Wasm Workers in Emscripten are a lightweight alternative to pthreads. They use the same memory and can use the same synchronization primitives, but they do not have a full struct pthread and thus many pthread-based APIs (like pthread_self()) currently do not work when called from a Wasm Worker.

This is not an issue in pure Wasm Workers programs but we also support hybrid programs that run both pthreads and Wasm Workers. In this cases the pthread API is available, but will fail in undefined ways if called from Wasm Workers.

This document describes the implementation to improve the hybrid mode by adding the pthread metadata (struct pthread) to each Wasm Worker, allowing the pthread API (or at least some subset of it) APIs to used from Wasm Workers.

Implemented Changes

1. Memory Layout

Normally, Wasm Workers allocate space for only TLS and stack: [TLS data] [Stack]. For hybrid mode (when pthreed are enabled as well as Wasm Workers) we changed this to also include pthread-specific data: [struct pthread] [TSD pointers] [TLS data] [Stack].

The struct pthread is located at the very beginning of the allocated memory block for each Wasm Worker.

2. struct pthread Initialization

The struct pthread is initialized by the creator thread in emscripten_create_wasm_worker (or emscripten_malloc_wasm_worker).

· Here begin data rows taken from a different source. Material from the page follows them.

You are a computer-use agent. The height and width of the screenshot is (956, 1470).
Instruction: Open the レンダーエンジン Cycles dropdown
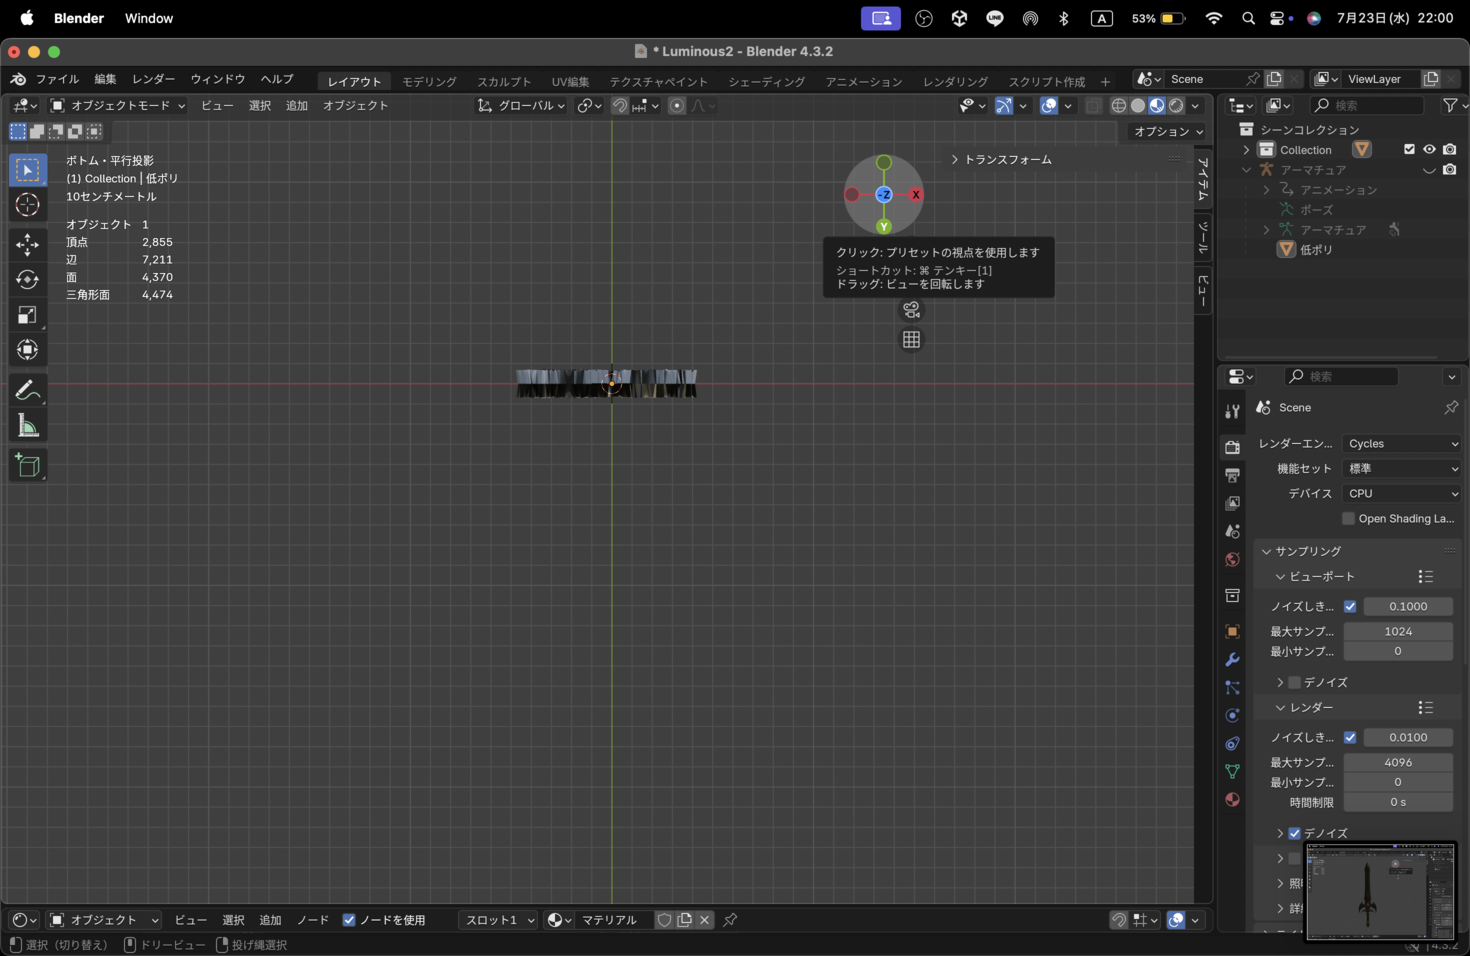pos(1401,443)
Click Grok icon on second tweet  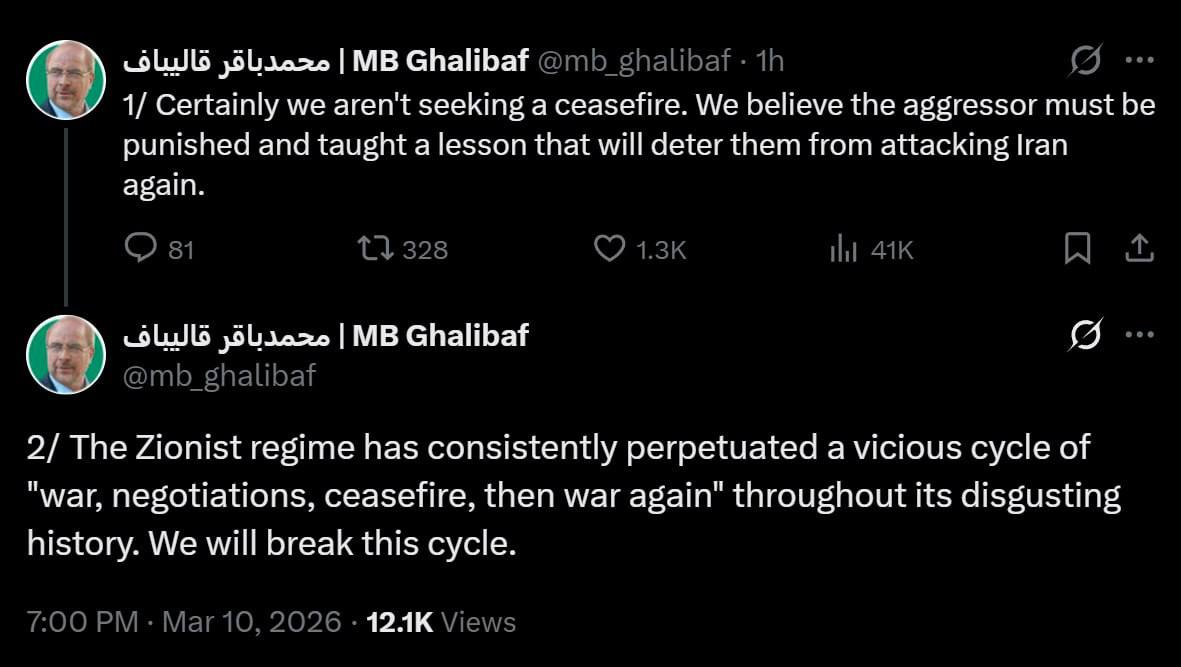pyautogui.click(x=1084, y=336)
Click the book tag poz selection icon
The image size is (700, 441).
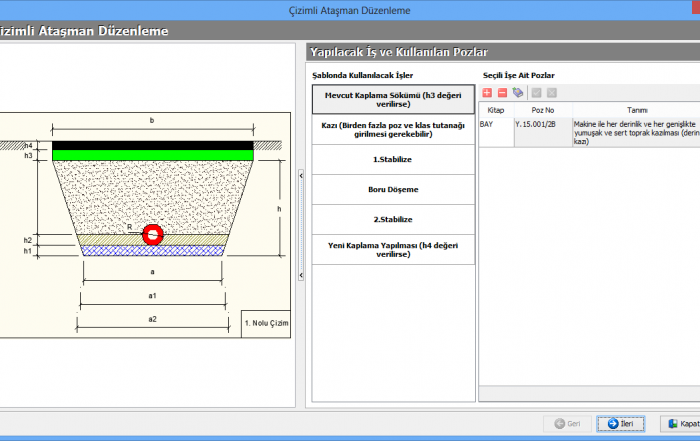[518, 92]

This includes:

  • Zero-initializing the structure.
  • Setting the self pointer to the start of the struct pthread.
  • Initializing essential fields like tid.

On the worker thread side, initialization is completed by calling __set_thread_state (via JS ___set_thread_state in libwasm_worker.js) to set the thread pointer, making it available to __get_tp.

3. __get_tp Support

We will modify system/lib/pthread/emscripten_thread_state.S to provide a __get_tp implementation for Wasm workers that returns the address of the struct pthread. This will allow __pthread_self() and other related functions to work correctly.

4. Supported Pthread API Subset

We intend to support a subset of the pthread API within Wasm workers:

  • pthread_self(): Returns the worker's struct pthread pointer.
  • pthread_equal(): Works normally.
  • pthread_getspecific() / pthread_setspecific(): TSD (Thread Specific Data) should work if tsd field in struct pthread is initialized.
  • pthread_mutex_*: Mutexes will work as they rely on struct pthread for owner tracking.
  • pthread_cond_*: Condition variables will work as they rely on struct pthread for waiter tracking.
  • Low-level synchronization primitives that use struct pthread (e.g., some internal locks).

APIs that will NOT be supported (or will have limited support):

  • pthread_create() / pthread_join() / pthread_detach(): Wasm workers have their own creation and lifecycle management.
  • pthread_cancel(): Not supported in Wasm workers.
  • pthread_kill(): Not supported in Wasm workers.

Implementation Details

  1. Modified emscripten_create_wasm_worker in system/lib/wasm_worker/library_wasm_worker.c to account for sizeof(struct pthread) in memory allocation and initialize the structure.
  2. Updated $_wasmWorkerInitializeRuntime in src/lib/libwasm_worker.js to call ___set_thread_state to set the thread pointer.
  3. Verified that essential pthread functions (like pthread_self()) work in Wasm workers in hybrid mode.

Verification

  • New tests added to ensure pthread_self() and low level synchronization APIs work when called from a Wasm Worker.
  • Verify that existing Wasm worker tests still pass.
  • Verify no extra overhead for regular (non-hybrid) Wasm Worker builds.